Подобные индивидуальные системы образов (парадигмы) мотивируются «не логикой их иерархических <…> отношений, а восприятием вещей и идей, их перцепцией индивидуальным сознанием»[9]. В таком контексте центром парадигмы может стать любой элемент. «Любое слово, – пишет Ф. де Соссюр, – может вызвать в памяти все, что способно тем или иным способом с ним ассоциироваться», именно поэтому «любой член группы можно рассматривать как своего рода центр созвездия, как точку созвездия, где сходятся другие, координируемые с ним члены группы, число которых безгранично»[10].
Возникает вопрос: действительно ли число включаемых в группу ⁄ парадигму элементов может быть «безграничным»? Мы полагаем, что в художественном тексте существует определенный механизм, который не только ограничивает число элементов парадигмы, но и задает связи между ними. В роли такого механизма выступает модель мира.
Модель мира: общие подходы
Идея об образе мира, стоящем за текстами, стала определяющей для современной науки о литературе. «Школьное литературоведение» постулирует прямую и непосредственную связь между биографическим событием ⁄ специфическими чертами авторского сознания и особенностями текста. Однако дело обстоит гораздо сложнее. «Нынешнее литературоведение, – пишет Ю.Д. Апресян, – уже не довольствуется непосредственным выводом художественного текста прямо из жизненного опыта его автора.
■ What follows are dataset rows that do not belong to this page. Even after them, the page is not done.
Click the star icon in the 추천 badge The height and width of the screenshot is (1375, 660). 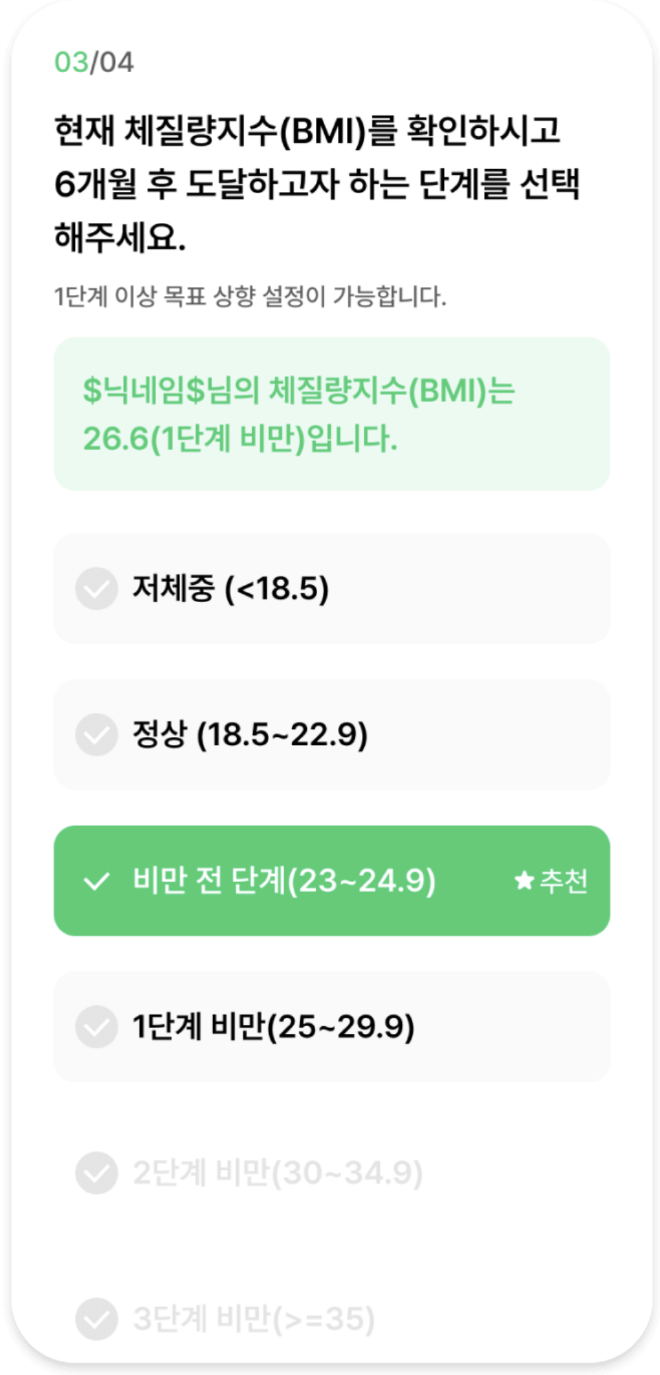524,881

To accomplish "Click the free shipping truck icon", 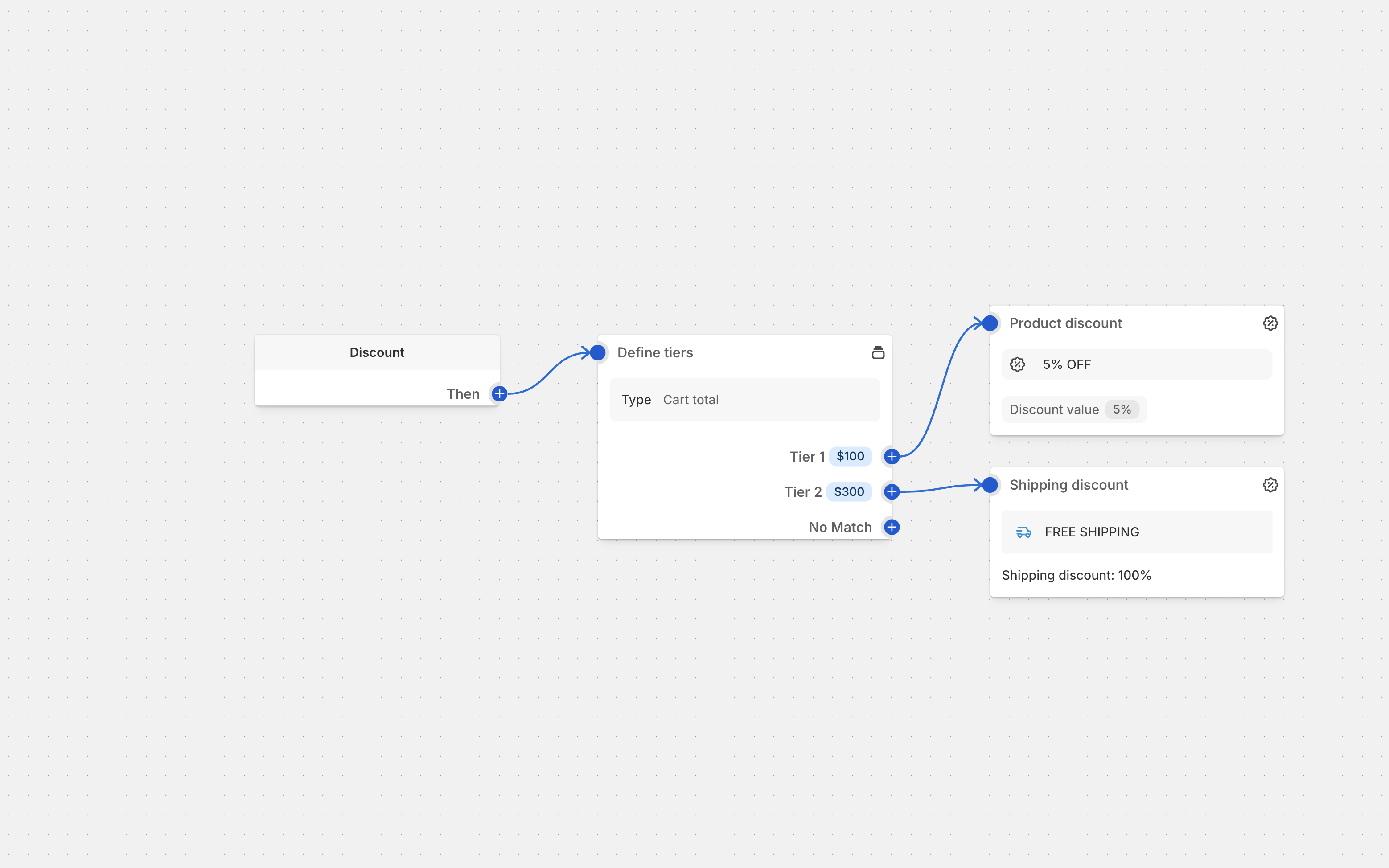I will (1023, 532).
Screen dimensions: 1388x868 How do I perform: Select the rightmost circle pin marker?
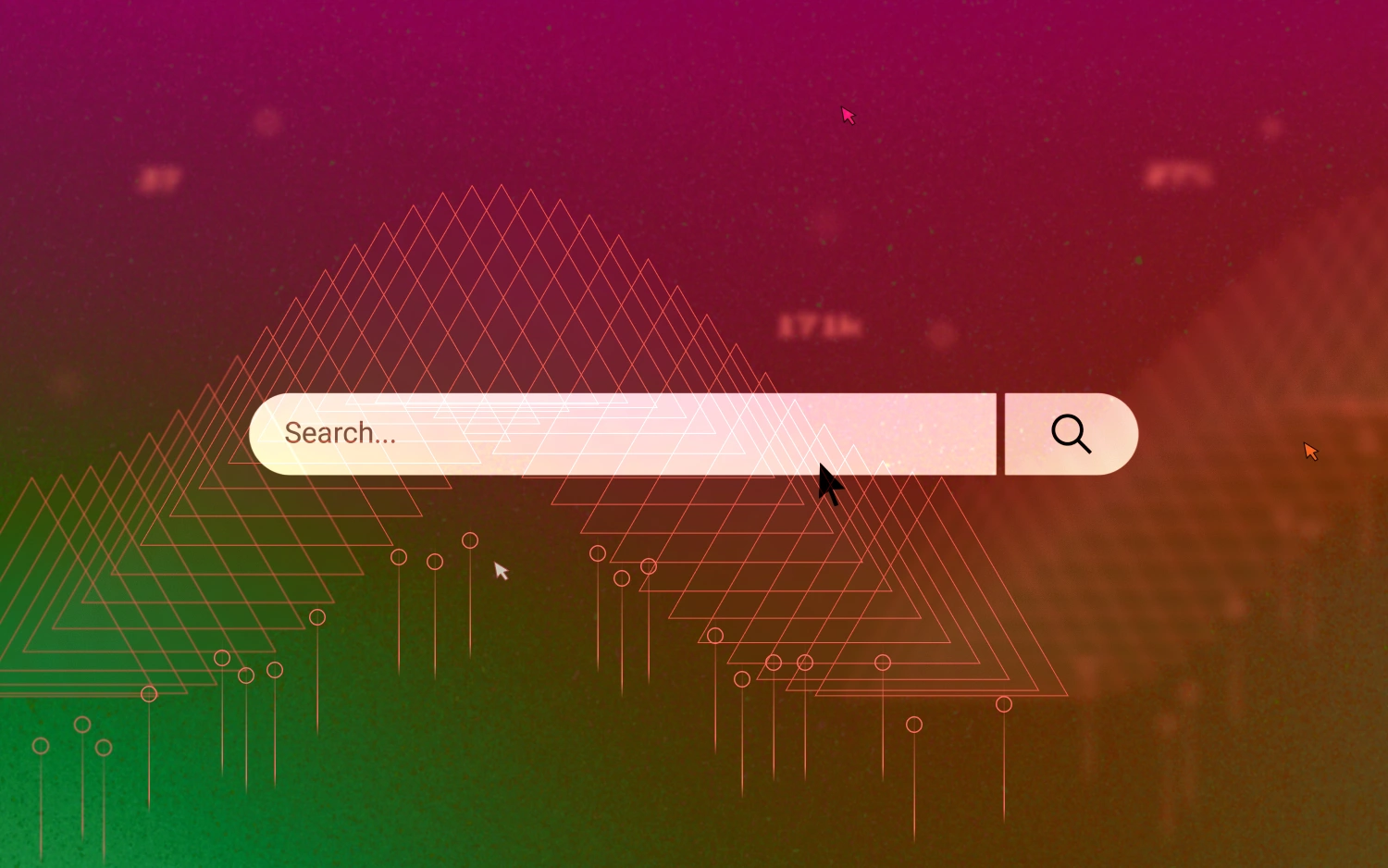[1004, 704]
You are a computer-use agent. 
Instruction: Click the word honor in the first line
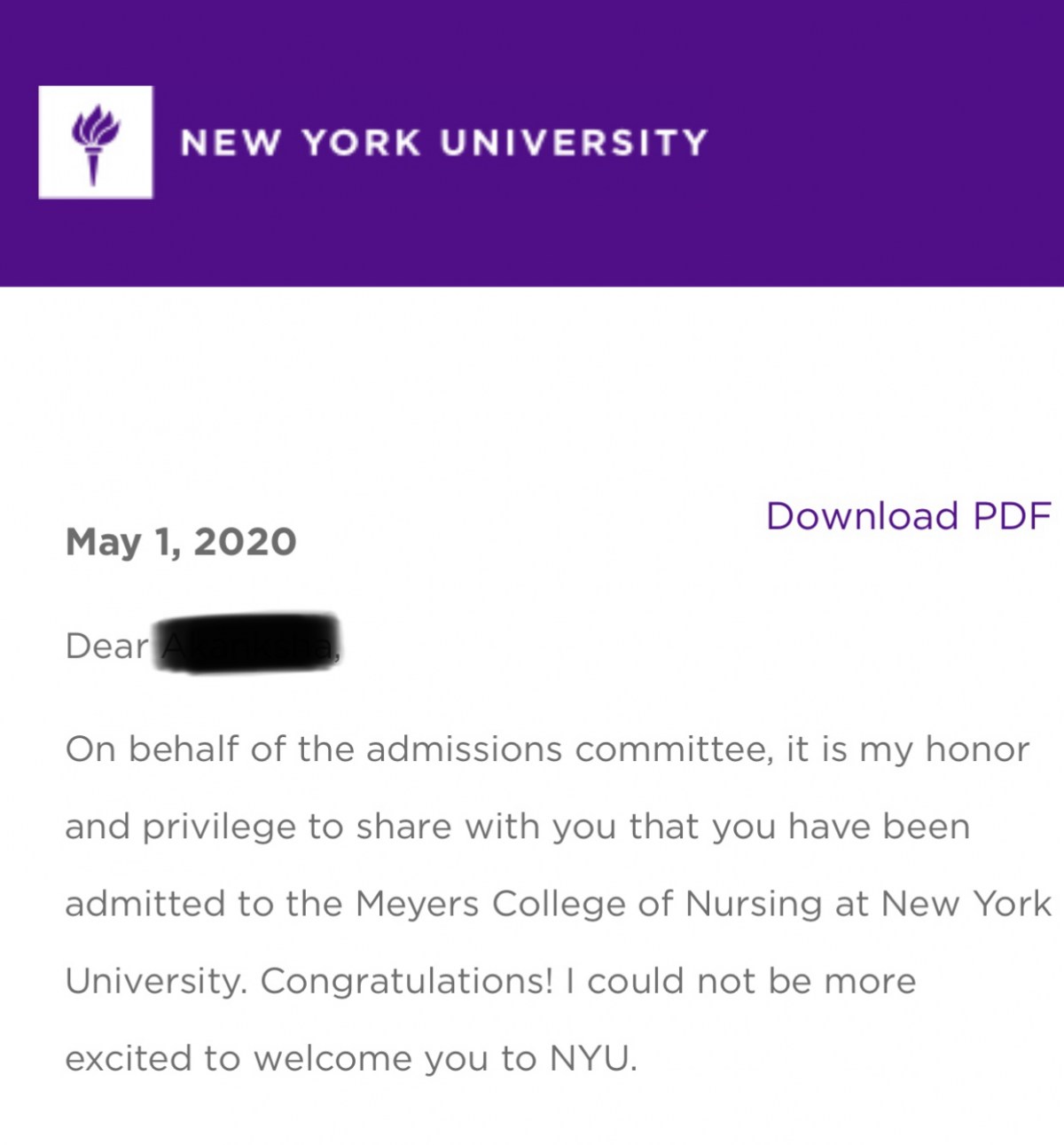click(977, 749)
Между этими двумя объектами оно ставит третий объект – инвариантный и неповторимый „поэтический“ мир автора, опосредующий его опыт и формирующий его тексты»[11]. Говоря иначе, между суммой текстов и автором находится обширная, реализующаяся в модели мира, область значений, которая и является своеобразной «сценой с декорациями», где развертывается художественное действо.
Умберто Эко в «Заметках на полях „Имени розы“», утверждая, что роман – это космологическая структура, отказывал лирике в праве «сотворения мира»: «задача сводится к сотворению мира. Слова придут сами собой. Res tene, verba sequentur. В противоположность тому, что, видимо, происходит в поэзии: verba tene, res sequentur»[11][12].
Однако примат слова над миром в поэзии вовсе не обозначает, что в поэзии нет космологических структур, из которых «произрастает» текст. Модель мира «предваряет» любой художественный текст, только в поэзии она критически близка сознанию автора: она не творится, но уже наличествует до всякого текста, реализуясь в повторе тем, мотивов и образов, которые, по-видимому, выражают устойчивые индивидуальные особенности личности. Такая постановка вопроса обусловливает и задачу исследователя художественного текста: она «состоит в том, чтобы смоделировать картину мира того или иного художника, и систему его ценностей, и ту иллюзорную „внеязыковую“ действительность, которая вырастает из самого текста»[13].